Bir önceki yazımda paylaştığım İstanbul fotoğraflarında Faik Şenol’a model olan insanların kaba saba olduklarını düşünebiliyor musunuz? Ben düşünemiyorum. Eminim onların da zaafları vardır. Ama duruşlarında bile nezaket kendini ele vermiyor mu? O kadar alıştık ki sıranın en sonundan en öne atlayan fütursuz insanlara, bir kadına, yaşlıya yer vereceğine on metre öteden çekirge gibi sıçrayıp senin önünde boşalan yere konanlara… Yüzsüzlere… Bencillere… İstersen alışma. Benim gibi içten içe sinir harbi yapıp işe yorgun gitmek var sonunda.

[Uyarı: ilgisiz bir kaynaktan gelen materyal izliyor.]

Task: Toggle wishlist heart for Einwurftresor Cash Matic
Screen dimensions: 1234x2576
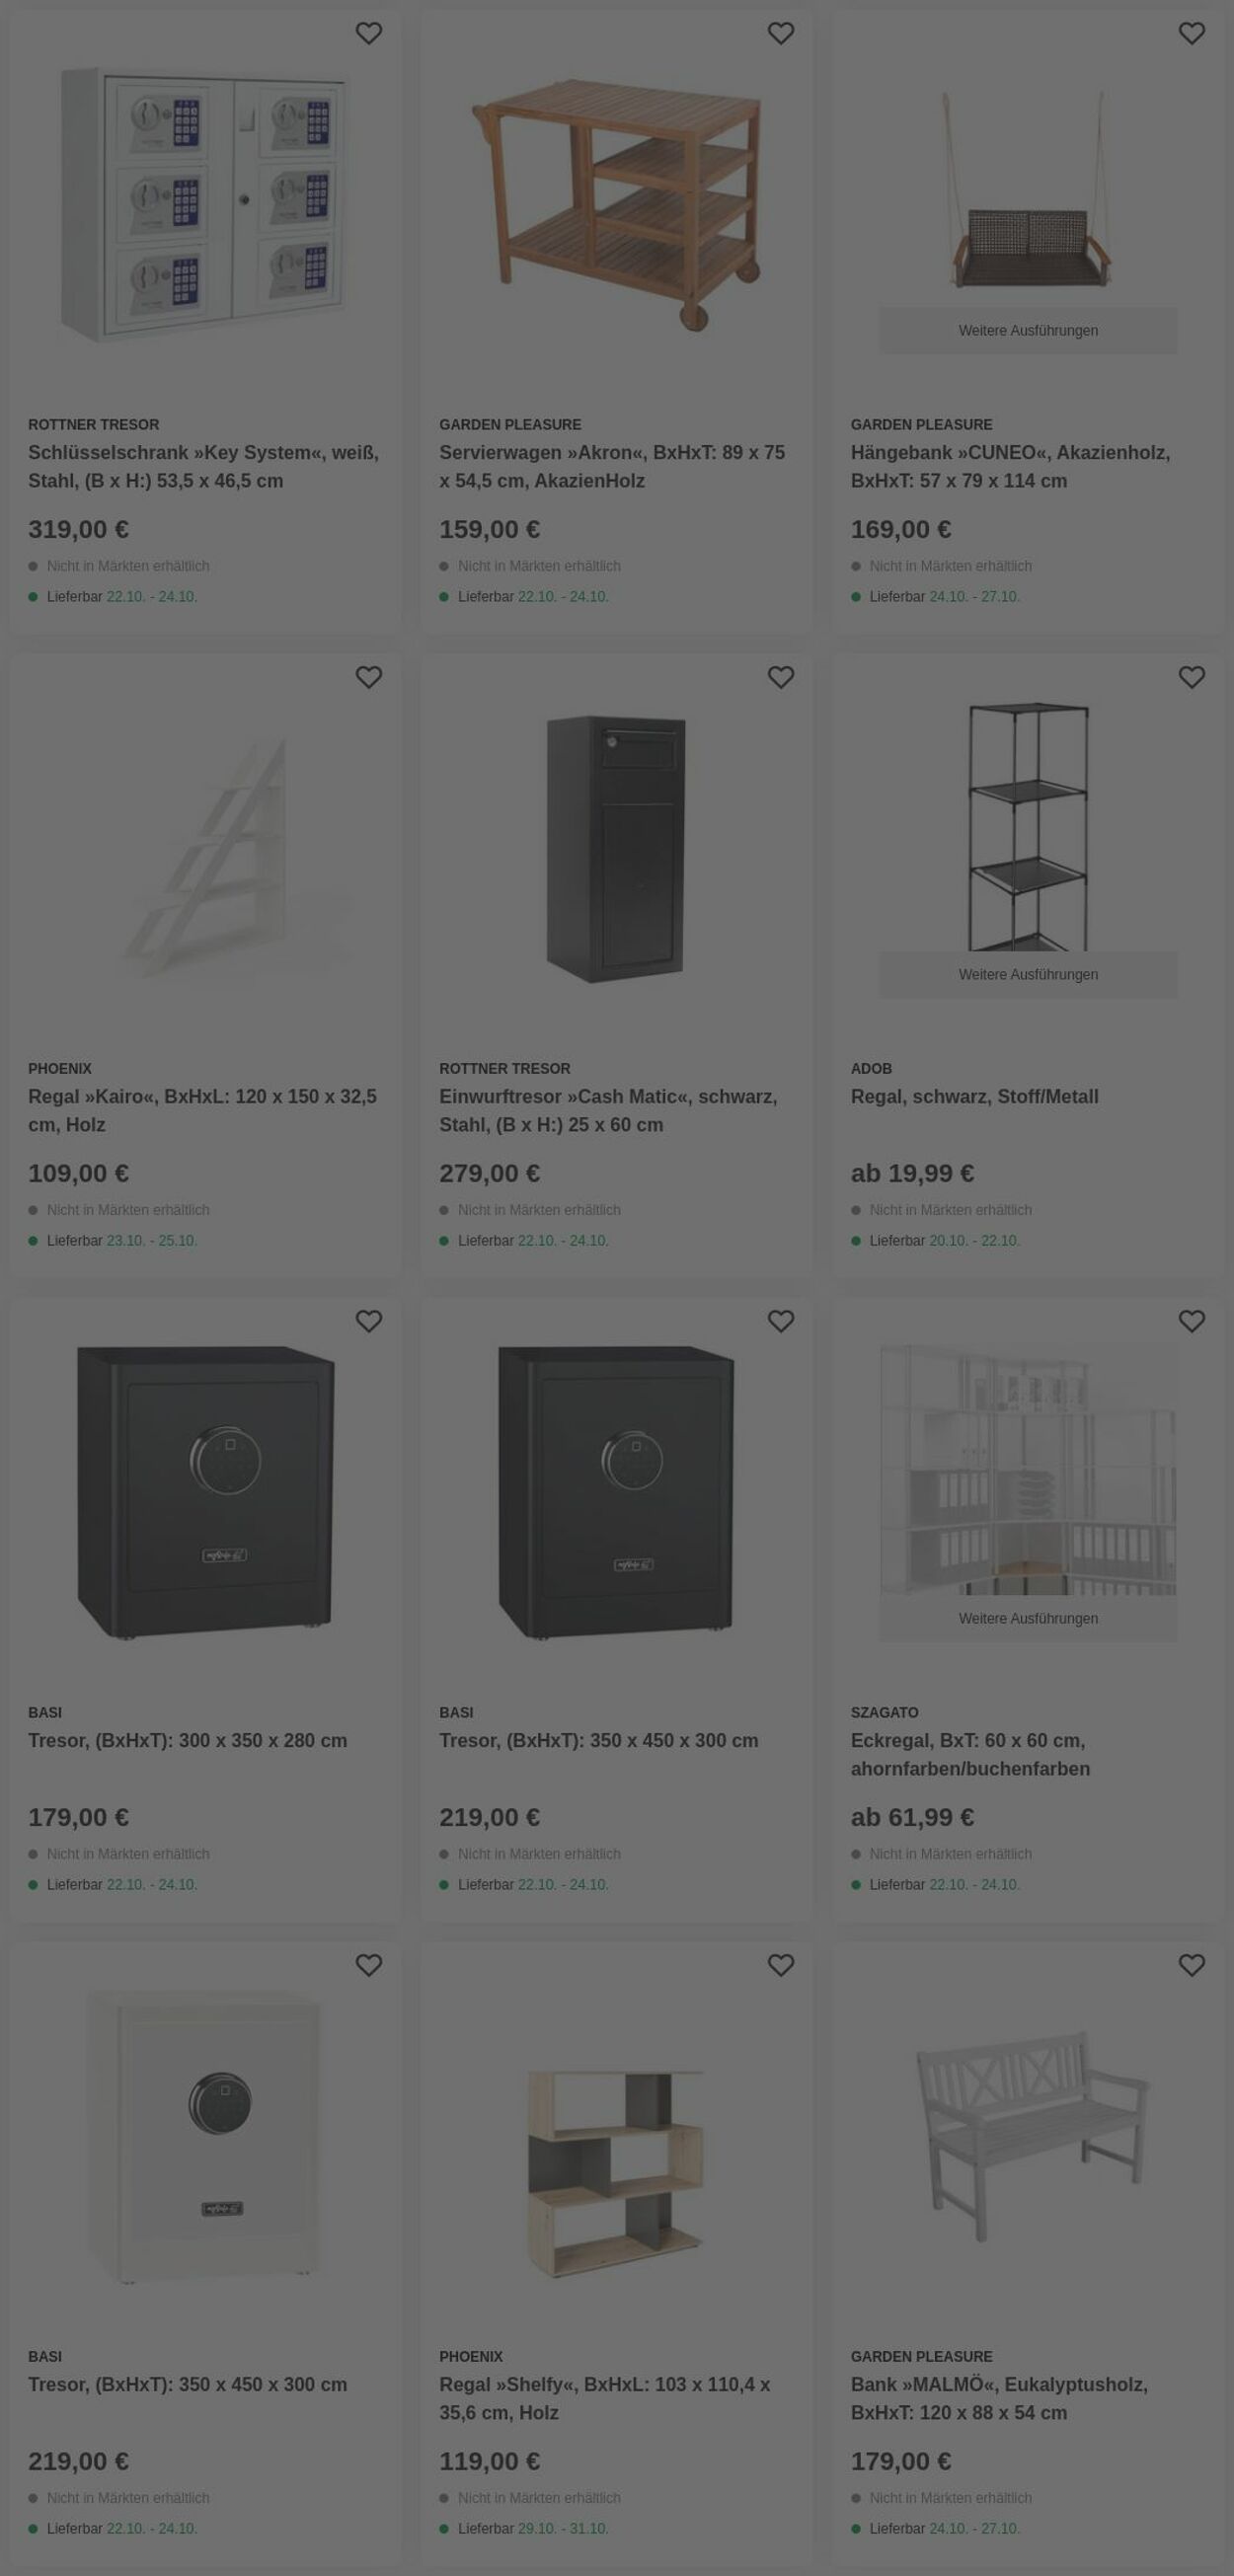Action: coord(780,677)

Bu sabah -ben yazıyı yazarken artık dün sabahtı- Marmaray’da yine ayaktayım. Elimde Guadalupe Nettel’in Yoldan Çıkanlar öykü kitabı. Son öyküdeyim. Yanımda etli butlu, anaç yüzlü, esmer saçlarında platin haylazların dalgalandığı bir kadın ve on iki yaşlarında genetik ete buta sahip gözlüklü erkek çocuğu aralarında şakıyorlar. Koltuklardan biri boşaldı, anaç kadın yavrusu olan gözlüklü çocuğu oturttu. Kendi ayakta duruyor. Çocuğun yanındaki genç bayan da kalkmak üzere hareketlendi. Kadına ‘Buyrun siz de buraya oturun. Ben ineceğim,’ dedi. Anaç kadın gülümseyerek bana döndü ‘Lütfen siz oturun, ben hakkımı oğluma devrettim zaten,’ dedi. Ben ‘yok yok buyurun oturun,’ deyince ısrar etti. Gözlüklü küçük adamın yanına oturdum. Annesinin yüzündekine benzer müşfik gülümsemeyle bana döndü ‘Anlayışınız için teşekkür ederiz,’ dedi. Bu yaşta bir çocuktan beklenmeyecek kadar nazik bir tavır. Ayağa kalkıp UTAN HEY AHALİ! ÇOCUKTAN AL HABERİ’ demek geldi, kendimi zor tuttum. Helal sana çocuk! Sakın bozulma. Kimsenin seni kötü kıtalara çekmesine izin verme. Anlık arzulara yenilme. Evet, azız. Biz bize yeteriz desek de biz bu ülkeye yetmeyiz. Seni eğiten o anaç kadına, o kadını seven -bence o güleç, şen şakrak kadın sevilmeli- erkeğe teşekkür etmeliyiz. Seni teknoloji canavarının kucağına atmadan ailelerinden gördükleri gibi sevgiyle yetiştiriyorlar belli ki. Farz edelim ki tahayyül ettiğim gibi bir sevgi görmediler, olsun, zoru seçip görmedikleri sevgiyi dünyaya getirdikleri canlıya tüm kudretleriyle akıtarak toplum genelini zedeleyen sevgisiz insan oranını düşürüyorlar.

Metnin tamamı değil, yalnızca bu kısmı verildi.